How to complete this task:
Lines below that include "Toggle" are the answer; copy each one.

== Extracted entries

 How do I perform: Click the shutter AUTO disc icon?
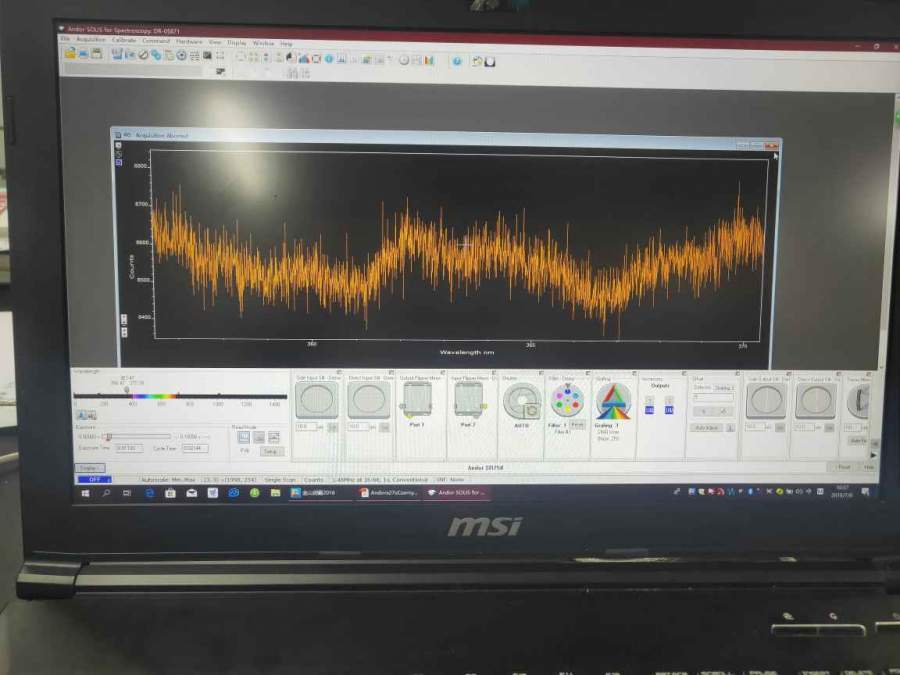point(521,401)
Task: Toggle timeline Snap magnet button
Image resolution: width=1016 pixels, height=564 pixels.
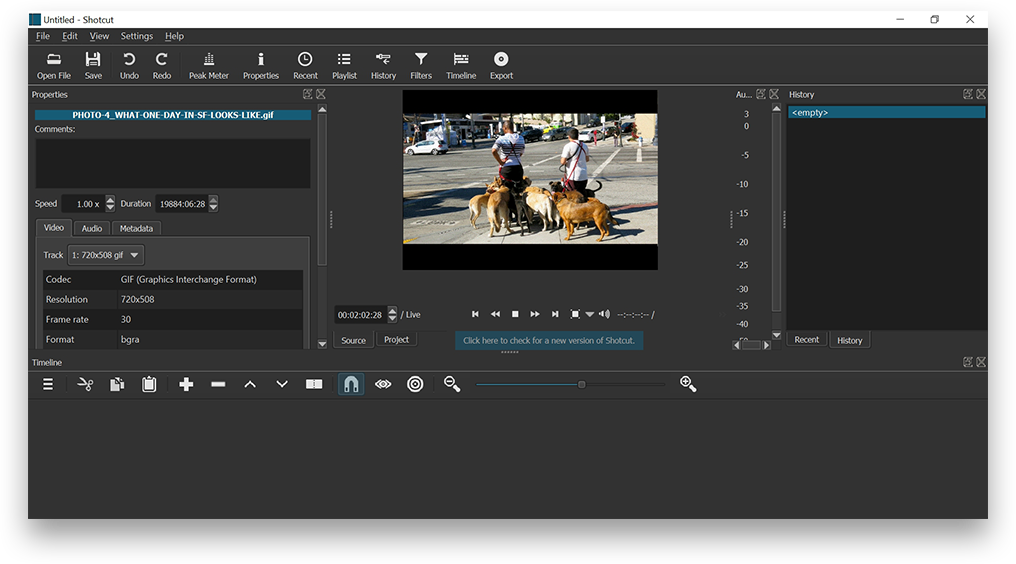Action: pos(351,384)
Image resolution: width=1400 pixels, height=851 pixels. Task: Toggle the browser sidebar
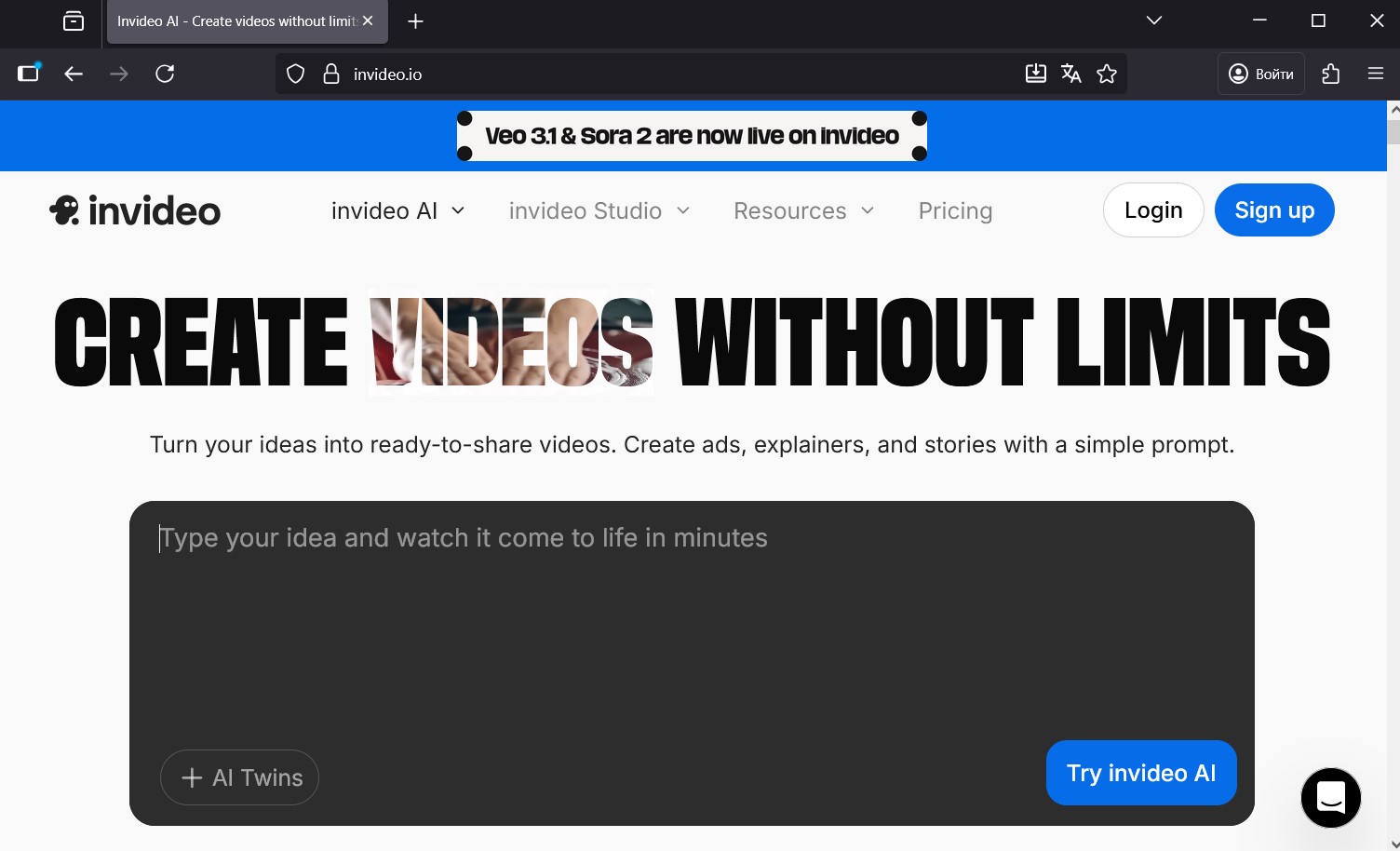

====

Worked solution:
Task: Toggle timeline Snap magnet button
Image resolution: width=1400 pixels, height=851 pixels. Task: Toggle the browser sidebar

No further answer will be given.